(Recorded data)
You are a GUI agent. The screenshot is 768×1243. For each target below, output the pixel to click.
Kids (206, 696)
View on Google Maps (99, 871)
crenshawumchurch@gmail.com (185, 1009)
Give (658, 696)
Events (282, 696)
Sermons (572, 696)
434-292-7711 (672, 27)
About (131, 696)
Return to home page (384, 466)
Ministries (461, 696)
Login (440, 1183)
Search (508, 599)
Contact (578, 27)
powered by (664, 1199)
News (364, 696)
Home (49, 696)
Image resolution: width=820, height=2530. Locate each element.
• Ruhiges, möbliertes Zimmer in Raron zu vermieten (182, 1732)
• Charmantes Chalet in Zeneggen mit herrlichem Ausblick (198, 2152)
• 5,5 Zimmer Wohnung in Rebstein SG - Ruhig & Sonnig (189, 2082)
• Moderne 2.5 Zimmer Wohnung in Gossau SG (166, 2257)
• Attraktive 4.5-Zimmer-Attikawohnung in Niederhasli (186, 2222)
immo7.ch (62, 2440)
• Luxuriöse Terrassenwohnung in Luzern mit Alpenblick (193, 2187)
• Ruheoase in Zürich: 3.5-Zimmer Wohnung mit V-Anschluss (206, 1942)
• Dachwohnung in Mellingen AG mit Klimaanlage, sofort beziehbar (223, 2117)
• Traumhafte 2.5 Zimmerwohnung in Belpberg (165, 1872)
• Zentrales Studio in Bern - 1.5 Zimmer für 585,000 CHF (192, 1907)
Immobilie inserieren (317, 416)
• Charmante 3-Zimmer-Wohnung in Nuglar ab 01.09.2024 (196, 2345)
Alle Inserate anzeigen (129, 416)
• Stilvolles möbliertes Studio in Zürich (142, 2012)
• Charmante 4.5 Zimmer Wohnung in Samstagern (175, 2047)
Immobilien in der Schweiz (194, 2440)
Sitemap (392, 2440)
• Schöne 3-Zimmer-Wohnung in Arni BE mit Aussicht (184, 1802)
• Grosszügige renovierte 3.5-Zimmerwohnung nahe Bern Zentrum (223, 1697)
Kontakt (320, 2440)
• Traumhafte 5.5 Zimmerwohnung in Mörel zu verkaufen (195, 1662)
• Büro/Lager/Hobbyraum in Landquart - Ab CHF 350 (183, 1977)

**Brief:**
Return, exactly as they stand, the lines from the start of the records above through the line with "Immobilie inserieren (317, 416)", both ends included, and no other lines.

**Output:**
You are a GUI agent. The screenshot is 768×1243. For each target below, output the pixel to click.
Kids (206, 696)
View on Google Maps (99, 871)
crenshawumchurch@gmail.com (185, 1009)
Give (658, 696)
Events (282, 696)
Sermons (572, 696)
434-292-7711 (672, 27)
About (131, 696)
Return to home page (384, 466)
Ministries (461, 696)
Login (440, 1183)
Search (508, 599)
Contact (578, 27)
powered by (664, 1199)
News (364, 696)
Home (49, 696)
Image resolution: width=820, height=2530. Locate each element.
• Ruhiges, möbliertes Zimmer in Raron zu vermieten (182, 1732)
• Charmantes Chalet in Zeneggen mit herrlichem Ausblick (198, 2152)
• 5,5 Zimmer Wohnung in Rebstein SG - Ruhig & Sonnig (189, 2082)
• Moderne 2.5 Zimmer Wohnung in Gossau SG (166, 2257)
• Attraktive 4.5-Zimmer-Attikawohnung in Niederhasli (186, 2222)
immo7.ch (62, 2440)
• Luxuriöse Terrassenwohnung in Luzern mit Alpenblick (193, 2187)
• Ruheoase in Zürich: 3.5-Zimmer Wohnung mit V-Anschluss (206, 1942)
• Dachwohnung in Mellingen AG mit Klimaanlage, sofort beziehbar (223, 2117)
• Traumhafte 2.5 Zimmerwohnung in Belpberg (165, 1872)
• Zentrales Studio in Bern - 1.5 Zimmer für 585,000 CHF (192, 1907)
Immobilie inserieren (317, 416)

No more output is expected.